Louisiana State University (LSU) is also providing its student-developed Tiger Eye-1 radiation monitoring instrument, while the International Lunar Observatory is supplying its ILO-X precursor to a planned astrophysics observatory for emplacement near the Moon’s South Pole. Equipped with a pair of small imagers, ILO-X will attempt to capture the first views of the Milky Way Galaxy and other celestial observations from the lunar surface using wide and narrow field-of-view optics. Also aboard Odysseus is Lunaprise, is a 0.4-pound (200-gram) plate affixed to the side of Odysseus containing information about Earth.  

Finally the Moon Phases sculpture, created by artist Jeff Koons, looks set to become the first sculpture to reach the Moon since the famous “Fallen Astronaut” was placed onto the surface at Hadley-Apennine by Apollo 15 Commander Dave Scott in August 1971. Via his personal website, Mr. Koons describes Moon Phases as a “hopeful and transcendent” project, offering viewers “a sense of perspective about their place in the vast Universe, encouraging profound reflection and contemplation”.

Video Credit: Jeff Koons/Pace Gallery

“Centering on the Moon as a symbol of human curiosity and the desire to achieve,” the summary continues, “Moon Phases comprises 125 unique works, each consisting of three components: a sculpture that will be installed on the Moon in perpetuity—displayed in a sustainably built, fully transparent, compartmentalized cube—together with a sculpture that will stay on the Earth and a Non-Fungible Token (NFT) that corresponds with the sculptures on the Moon and the Earth.”

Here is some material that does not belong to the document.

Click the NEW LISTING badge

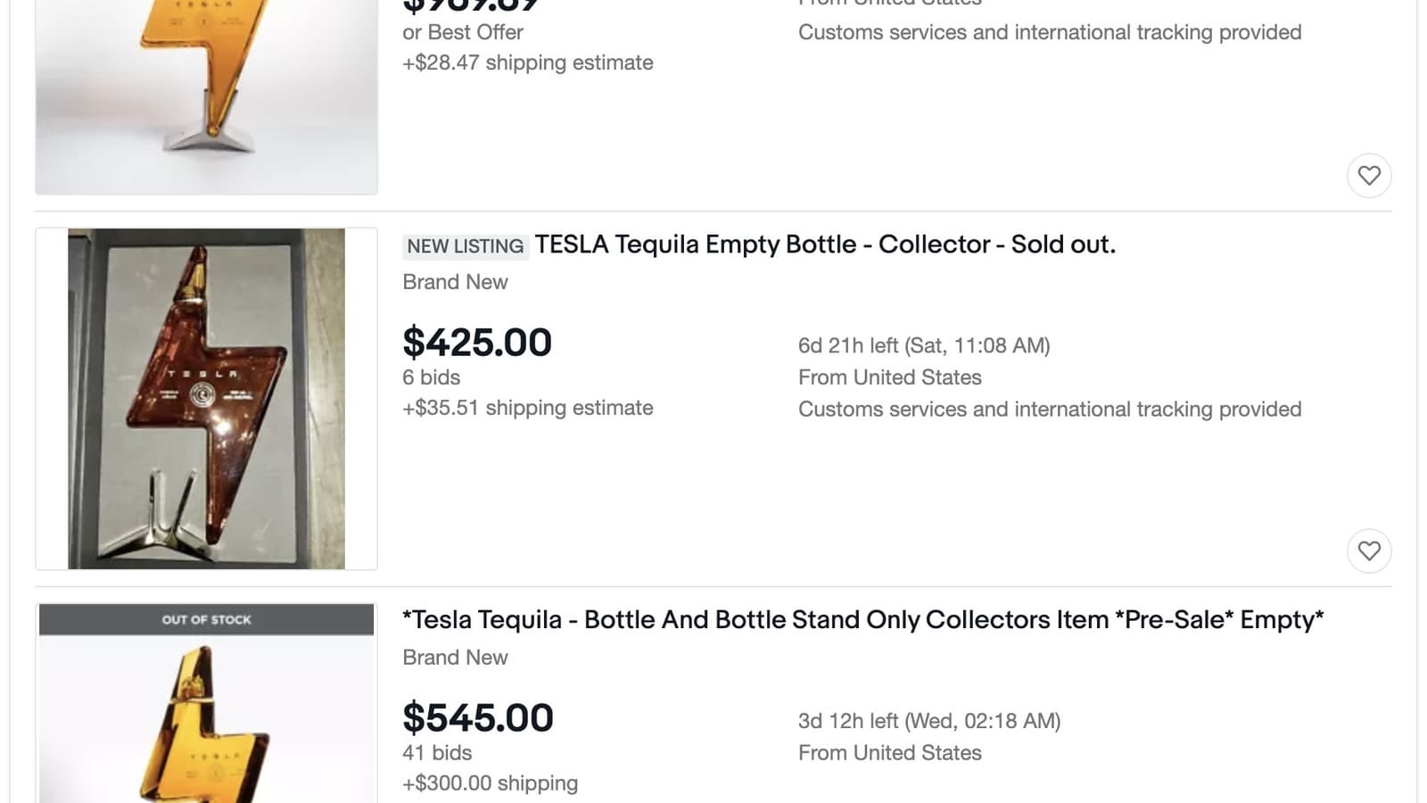point(466,246)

Originally targeted to alight at the Ocean of Storms, IM-1’s landing site was changed in May of last year to the South Pole of the Moon. “The decision to move from the original landing site in Oceanus Procellarum was based on a need to learn more about terrain and communications near the lunar South Pole, which is expected to be one of the best locations for a sustained human presence on the Moon,” NASA explained.

The Malapert-A region, near the Moon’s South Pole, is visible near the top of this false-color view. Photo Credit: NASA

IM-1 will land near Malapert-A, a 15-mile-wide (24-kilometer) “satellite crater” of the three-times-larger Malapert impact basin near the South Pole at 80.4 degrees South lunar latitude. Its intriguing location has long been proposed to site a transmitter for a human expedition to the region and also resides within the radio “shadow” of transmissions from Earth, blocking radio noise from the home planet, rendering it ideal for the emplacement of a future radio telescope.

With landing targeted on 22 February, the six-legged Odysseus has the capacity to relocate to a secondary landing site by executing a vertical takeoff, cruise and vertical landing using its liquid oxygen and methane-fed VR-900 engine. Its on-board solar panels will furnish about 200 watts of electrical power for the payload.